Her new school is not that much different than the old one. It's actually across the street, has the same schedule and similar philosophies of teaching. After all, how many different ways are there to teach the days of the week? And yet, I agonized about it. I felt so much pressure over this one decision, one of many that I've already made and will continue to make on the behalf of my children.
For a long time now, I've been reading about the hyper parenting phenomenon. It's like we can never do enough for these kids, and not just in the "they won't get into a good college" ways. I threw a tremendous birthday party for 18 of the BusyBee's nearest and dearest a few months ago, and we'll be going to 4 similar affairs over the next 5 weekends. Seriously - I just used the word "affair" to describe 4-year-old birthday parties.
When we made the decision to send BusyBee to her current school, in June 2006, I was taking a class on decision-making. I spent my entire midterm exam analyzing that real-time decision, specifically on the concept of satisficing. At some point in every decision, you must finally choose, and very often you pick the thing that best satisfies your needs.
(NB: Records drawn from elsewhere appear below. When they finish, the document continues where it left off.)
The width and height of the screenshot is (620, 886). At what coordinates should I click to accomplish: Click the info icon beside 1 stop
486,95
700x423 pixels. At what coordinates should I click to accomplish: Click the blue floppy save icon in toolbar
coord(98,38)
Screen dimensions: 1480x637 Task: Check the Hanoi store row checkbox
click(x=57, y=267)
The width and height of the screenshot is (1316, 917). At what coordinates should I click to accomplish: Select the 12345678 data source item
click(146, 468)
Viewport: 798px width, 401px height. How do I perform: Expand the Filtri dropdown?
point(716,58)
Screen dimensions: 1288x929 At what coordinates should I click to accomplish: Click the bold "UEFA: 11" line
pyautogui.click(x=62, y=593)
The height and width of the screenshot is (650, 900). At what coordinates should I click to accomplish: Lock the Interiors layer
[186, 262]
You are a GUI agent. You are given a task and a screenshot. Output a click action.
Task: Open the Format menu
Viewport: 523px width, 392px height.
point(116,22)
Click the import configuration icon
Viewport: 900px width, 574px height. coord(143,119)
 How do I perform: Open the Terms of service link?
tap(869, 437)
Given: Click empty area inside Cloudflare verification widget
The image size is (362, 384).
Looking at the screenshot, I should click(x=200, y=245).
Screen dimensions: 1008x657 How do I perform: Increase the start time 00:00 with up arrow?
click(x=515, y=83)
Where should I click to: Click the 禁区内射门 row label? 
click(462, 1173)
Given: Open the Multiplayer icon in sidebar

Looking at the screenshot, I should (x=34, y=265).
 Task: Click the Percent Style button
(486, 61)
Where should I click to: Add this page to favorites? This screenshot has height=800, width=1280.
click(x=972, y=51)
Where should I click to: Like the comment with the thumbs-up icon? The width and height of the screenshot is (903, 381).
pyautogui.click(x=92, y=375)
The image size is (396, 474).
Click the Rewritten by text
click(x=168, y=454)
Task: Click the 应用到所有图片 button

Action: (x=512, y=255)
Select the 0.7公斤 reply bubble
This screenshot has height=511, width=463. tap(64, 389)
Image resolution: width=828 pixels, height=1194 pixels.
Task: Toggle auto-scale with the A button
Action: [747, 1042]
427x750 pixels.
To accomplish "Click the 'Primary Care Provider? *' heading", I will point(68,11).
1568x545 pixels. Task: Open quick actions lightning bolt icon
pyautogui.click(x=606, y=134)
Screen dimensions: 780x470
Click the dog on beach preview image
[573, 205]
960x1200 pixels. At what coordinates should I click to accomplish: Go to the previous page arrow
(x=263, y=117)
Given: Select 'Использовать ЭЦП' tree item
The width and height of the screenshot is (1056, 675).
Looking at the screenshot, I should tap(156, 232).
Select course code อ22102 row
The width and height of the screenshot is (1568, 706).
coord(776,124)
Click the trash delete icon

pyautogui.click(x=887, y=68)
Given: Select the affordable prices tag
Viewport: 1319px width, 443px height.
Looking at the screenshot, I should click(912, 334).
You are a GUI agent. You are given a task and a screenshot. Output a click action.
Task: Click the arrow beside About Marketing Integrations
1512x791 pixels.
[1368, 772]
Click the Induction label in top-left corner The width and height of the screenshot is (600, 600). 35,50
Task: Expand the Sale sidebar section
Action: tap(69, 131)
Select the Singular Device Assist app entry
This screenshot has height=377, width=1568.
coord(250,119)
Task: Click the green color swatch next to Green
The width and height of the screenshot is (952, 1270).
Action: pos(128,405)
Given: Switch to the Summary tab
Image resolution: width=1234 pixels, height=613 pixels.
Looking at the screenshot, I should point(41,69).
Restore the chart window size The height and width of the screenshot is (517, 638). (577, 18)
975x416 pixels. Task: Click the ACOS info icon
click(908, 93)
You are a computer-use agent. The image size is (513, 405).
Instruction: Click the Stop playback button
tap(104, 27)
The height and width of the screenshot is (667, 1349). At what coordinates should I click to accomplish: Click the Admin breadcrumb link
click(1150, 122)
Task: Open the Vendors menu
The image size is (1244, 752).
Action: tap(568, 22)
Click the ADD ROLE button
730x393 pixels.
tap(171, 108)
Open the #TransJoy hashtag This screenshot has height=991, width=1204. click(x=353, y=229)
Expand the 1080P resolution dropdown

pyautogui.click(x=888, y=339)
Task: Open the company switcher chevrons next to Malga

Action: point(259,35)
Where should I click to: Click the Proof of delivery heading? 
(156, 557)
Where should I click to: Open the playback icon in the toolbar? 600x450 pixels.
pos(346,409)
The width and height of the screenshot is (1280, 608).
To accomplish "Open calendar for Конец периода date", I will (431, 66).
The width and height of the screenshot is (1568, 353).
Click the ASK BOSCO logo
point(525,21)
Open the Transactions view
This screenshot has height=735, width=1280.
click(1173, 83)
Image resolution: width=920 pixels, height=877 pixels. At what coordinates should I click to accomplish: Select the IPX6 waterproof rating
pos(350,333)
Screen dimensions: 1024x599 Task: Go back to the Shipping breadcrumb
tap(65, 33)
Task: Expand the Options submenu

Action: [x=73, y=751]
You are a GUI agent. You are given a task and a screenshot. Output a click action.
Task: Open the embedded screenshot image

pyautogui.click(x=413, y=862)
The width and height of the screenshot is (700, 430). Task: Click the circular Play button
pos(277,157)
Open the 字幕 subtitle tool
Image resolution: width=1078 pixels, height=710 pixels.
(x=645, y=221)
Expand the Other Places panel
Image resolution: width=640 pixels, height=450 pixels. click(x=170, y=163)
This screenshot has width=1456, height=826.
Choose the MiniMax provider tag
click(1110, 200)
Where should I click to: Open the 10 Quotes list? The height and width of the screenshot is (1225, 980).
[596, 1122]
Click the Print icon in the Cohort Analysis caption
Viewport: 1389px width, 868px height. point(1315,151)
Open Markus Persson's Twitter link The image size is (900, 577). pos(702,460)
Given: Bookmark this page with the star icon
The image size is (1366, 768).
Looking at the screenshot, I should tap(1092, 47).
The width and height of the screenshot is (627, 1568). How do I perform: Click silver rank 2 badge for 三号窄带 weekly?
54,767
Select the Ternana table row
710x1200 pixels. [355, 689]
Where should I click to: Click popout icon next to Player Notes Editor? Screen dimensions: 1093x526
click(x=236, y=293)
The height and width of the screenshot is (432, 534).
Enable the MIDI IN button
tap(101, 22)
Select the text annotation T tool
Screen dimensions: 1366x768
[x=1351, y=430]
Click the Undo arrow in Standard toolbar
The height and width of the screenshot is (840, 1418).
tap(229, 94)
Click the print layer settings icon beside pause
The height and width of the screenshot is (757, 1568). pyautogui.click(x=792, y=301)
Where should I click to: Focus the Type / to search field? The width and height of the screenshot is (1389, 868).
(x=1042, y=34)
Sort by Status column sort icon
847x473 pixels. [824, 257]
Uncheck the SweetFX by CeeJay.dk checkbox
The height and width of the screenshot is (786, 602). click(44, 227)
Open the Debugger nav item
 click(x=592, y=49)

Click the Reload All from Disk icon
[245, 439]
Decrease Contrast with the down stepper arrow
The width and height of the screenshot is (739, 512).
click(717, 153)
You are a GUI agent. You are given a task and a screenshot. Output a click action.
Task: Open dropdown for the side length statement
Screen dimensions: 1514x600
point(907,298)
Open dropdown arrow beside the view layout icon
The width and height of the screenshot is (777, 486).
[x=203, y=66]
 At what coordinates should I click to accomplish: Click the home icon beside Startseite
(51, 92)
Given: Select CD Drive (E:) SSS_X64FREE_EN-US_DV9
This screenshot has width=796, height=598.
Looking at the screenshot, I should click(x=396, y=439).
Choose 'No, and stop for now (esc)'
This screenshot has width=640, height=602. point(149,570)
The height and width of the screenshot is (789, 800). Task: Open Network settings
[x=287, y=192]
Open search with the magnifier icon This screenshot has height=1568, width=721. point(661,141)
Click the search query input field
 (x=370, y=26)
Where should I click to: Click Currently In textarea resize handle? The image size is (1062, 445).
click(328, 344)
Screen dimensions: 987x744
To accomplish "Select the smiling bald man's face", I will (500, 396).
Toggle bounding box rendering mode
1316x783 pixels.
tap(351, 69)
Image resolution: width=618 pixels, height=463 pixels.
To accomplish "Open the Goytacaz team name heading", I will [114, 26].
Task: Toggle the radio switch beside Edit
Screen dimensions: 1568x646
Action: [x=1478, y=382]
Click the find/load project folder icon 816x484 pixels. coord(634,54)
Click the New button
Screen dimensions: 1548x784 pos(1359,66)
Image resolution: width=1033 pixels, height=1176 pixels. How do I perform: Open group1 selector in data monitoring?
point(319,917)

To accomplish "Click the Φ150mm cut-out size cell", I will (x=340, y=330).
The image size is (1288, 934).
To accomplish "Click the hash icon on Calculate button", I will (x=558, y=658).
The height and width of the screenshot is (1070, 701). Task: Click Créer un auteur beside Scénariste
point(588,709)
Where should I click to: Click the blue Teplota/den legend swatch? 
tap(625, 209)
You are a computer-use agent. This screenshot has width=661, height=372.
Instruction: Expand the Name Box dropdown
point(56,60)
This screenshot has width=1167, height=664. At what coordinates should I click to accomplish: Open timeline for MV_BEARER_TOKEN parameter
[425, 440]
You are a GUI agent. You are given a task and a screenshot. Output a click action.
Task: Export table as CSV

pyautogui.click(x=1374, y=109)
This often means settling for less than perfection, but the time invested in searching for that elusive perfection would "cost" more than the additional benefit obtained.
I felt we had satisficed in June 2006, and I feel like we're satisficing again now. Some factors have changed at her current school that make the new one seem more desirable, but I honestly have no idea if she'll have any better experience for making the move. I don't see the new school as perfection. But I do know that my stomach doesn't hurt anymore, and that's got to be worth something.